The current study shows that alcohol consumption is associated with greater risk of developing malnutrition risk. However, this association is not shown for frailty, in which alcohol consumption even seems protective for being frail. This protective association between alcohol consumption and frailty was also found in a systematic review and meta-analysis [41]. Although the underlying mechanisms for a lower risk of frailty among alcohol consumers compared to non/past drinkers is not clear, it is possible that individuals who consume alcohol also have a stronger social network and stronger social support, which can prevent social isolation and therefore frailty [42].

A limitation of this study is the relatively small sample size, both for the whole study population and for the two subgroups, i.e., patients with mucosal tumors and patients with cutaneous tumors. As result, it was not possible to perform multivariate analyses per patient group. We countered this limitation by including the tumor type in the multivariate analysis.

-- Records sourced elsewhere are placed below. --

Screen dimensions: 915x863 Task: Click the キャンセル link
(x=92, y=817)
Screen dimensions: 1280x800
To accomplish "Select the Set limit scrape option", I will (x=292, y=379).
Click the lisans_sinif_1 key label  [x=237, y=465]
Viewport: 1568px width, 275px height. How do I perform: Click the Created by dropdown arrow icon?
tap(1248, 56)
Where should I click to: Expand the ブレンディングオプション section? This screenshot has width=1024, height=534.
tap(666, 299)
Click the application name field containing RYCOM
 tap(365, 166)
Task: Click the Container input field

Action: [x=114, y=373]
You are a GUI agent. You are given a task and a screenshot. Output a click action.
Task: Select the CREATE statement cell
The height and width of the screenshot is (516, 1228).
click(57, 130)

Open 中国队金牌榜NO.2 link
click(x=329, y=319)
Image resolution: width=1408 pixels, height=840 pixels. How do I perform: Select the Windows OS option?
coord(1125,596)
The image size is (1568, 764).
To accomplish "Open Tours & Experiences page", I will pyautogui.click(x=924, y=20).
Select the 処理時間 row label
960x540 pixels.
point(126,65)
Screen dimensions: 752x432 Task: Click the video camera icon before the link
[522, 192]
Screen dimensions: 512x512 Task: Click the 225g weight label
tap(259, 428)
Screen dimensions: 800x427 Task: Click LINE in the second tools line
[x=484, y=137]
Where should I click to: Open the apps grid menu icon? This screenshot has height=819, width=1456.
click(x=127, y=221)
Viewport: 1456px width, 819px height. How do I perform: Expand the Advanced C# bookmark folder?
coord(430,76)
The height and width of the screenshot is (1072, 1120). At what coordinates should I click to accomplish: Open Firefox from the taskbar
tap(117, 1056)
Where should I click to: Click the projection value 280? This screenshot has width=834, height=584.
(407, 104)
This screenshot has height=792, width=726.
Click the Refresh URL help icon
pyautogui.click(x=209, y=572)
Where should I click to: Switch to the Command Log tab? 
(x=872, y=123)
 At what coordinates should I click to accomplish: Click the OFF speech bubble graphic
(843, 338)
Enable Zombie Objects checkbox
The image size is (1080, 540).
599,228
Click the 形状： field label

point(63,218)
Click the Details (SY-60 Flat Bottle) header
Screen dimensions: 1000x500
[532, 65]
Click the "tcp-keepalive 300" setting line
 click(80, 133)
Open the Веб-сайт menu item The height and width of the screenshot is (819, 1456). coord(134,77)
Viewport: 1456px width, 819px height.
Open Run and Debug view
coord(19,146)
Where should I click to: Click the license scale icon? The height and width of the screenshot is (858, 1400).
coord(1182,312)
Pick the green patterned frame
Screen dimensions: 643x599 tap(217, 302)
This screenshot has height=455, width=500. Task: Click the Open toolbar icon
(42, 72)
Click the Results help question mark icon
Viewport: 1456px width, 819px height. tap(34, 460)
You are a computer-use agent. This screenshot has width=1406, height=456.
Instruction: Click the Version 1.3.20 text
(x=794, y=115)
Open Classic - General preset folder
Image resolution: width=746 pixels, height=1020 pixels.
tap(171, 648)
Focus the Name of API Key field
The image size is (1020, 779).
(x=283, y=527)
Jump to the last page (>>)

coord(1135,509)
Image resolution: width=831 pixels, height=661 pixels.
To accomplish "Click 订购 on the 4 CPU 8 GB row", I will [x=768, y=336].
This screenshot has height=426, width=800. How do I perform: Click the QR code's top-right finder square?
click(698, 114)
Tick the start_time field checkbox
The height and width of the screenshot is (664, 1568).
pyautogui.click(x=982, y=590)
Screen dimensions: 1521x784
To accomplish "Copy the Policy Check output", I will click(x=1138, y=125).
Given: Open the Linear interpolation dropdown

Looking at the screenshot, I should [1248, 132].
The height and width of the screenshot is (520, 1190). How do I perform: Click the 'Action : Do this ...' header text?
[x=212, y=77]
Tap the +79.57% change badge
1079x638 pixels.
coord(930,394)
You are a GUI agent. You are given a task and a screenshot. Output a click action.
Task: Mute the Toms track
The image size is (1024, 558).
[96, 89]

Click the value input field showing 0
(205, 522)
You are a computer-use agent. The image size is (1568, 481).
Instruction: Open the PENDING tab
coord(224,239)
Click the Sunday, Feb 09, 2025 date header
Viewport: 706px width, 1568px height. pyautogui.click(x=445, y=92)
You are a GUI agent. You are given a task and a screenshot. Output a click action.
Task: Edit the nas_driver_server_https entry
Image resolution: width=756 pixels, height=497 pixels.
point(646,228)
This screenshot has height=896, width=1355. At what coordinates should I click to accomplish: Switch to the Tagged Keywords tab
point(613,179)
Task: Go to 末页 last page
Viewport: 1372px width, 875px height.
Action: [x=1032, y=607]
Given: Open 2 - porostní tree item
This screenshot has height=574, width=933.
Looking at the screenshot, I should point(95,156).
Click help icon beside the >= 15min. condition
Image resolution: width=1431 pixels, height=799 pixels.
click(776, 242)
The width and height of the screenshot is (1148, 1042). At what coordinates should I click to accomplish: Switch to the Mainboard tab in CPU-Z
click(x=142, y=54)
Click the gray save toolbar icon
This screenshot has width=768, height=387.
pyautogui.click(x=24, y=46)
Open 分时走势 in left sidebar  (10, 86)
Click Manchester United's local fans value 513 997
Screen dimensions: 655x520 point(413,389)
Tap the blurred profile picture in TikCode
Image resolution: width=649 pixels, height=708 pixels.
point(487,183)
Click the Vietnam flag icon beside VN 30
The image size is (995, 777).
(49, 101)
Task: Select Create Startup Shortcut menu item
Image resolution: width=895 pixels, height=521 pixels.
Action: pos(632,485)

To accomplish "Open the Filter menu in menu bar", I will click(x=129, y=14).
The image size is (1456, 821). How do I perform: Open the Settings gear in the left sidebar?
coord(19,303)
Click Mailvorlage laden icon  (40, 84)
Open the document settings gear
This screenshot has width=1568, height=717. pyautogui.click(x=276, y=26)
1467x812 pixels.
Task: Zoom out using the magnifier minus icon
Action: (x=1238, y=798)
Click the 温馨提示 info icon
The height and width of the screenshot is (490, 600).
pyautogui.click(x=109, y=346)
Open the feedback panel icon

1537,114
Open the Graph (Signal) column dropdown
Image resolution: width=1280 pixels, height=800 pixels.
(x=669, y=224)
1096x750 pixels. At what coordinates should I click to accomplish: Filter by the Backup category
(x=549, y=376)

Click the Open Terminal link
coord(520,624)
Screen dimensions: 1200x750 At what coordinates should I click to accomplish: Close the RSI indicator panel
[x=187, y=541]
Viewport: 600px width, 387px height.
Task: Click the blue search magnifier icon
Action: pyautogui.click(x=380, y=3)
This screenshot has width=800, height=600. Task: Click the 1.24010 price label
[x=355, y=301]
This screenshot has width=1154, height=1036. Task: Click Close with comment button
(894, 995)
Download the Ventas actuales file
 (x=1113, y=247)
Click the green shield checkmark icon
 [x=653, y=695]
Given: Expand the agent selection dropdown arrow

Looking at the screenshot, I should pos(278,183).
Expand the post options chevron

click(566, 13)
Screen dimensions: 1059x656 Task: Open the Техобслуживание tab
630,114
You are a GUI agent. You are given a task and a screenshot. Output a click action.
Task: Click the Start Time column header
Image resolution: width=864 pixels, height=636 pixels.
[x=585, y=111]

Based on the current study, several clinical implications and recommendations can be formulated. First, malnutrition risk and frailty both need to be proactively screened for in patients with HNC, since both conditions not only coexist, but also separately occur in these patients. Although patients with mucosal HNC show the highest prevalence of malnutrition risk and frailty, screening for malnutrition risk in patients with complex cutaneous HNC is also relevant, since still one out of five of these patients has medium-to-high malnutrition risk. Screening for both conditions will identify different types of health-related problems per individual and may guide starting different interventions, e.g., nutritional interventions for patients with malnutrition or psychosocial support for frail patients, to optimize the patient’s pretreatment condition. Patients who remain malnourished and/or frail during and after cancer treatment are at risk of body tissue catabolism and wound healing disorders. These adverse advents can lead to a non-optimal treatment, making the already burdensome oncology treatment even harder for patients and can also lead to decreased overall survival [6, 40, 43]. Furthermore, previous studies in the same patient cohort as in the current study showed that medium malnutrition risk and frailty in patients undergoing surgery were both associated with postoperative complications [8]. Pretreatment medium-to-high malnutrition risk and frailty and were also associated with a decline in post-treatment quality of life [7, 44]. These findings also highlight the importance to screen patients with HNC for both conditions. Second, we recommend to screen for malnutrition risk and frailty to create awareness amongst healthcare professionals and patients [45] for potentially treatable factors. Frailty is a dynamic concept and the process of frailty can possibly be reversed [16]. Previous research has shown that nutritional status is prone to further deterioration during HNC treatment [46]. However, more research is needed to gain insight in the development of frailty during the course from diagnosis to rehabilitation and on the effect of specific supportive treatment that might lead to possibly reversing the patients’ frailty status.

Conclusion

This study demonstrates considerable coexistence and an association between malnutrition risk and frailty in newly diagnosed patients with HNC, but also shows that both conditions considerably occur separately in these patients. Our findings highlight the importance of screening for both conditions in these patients at diagnosis. To potentially reverse malnutrition risk and frailty, targeted interventions are required.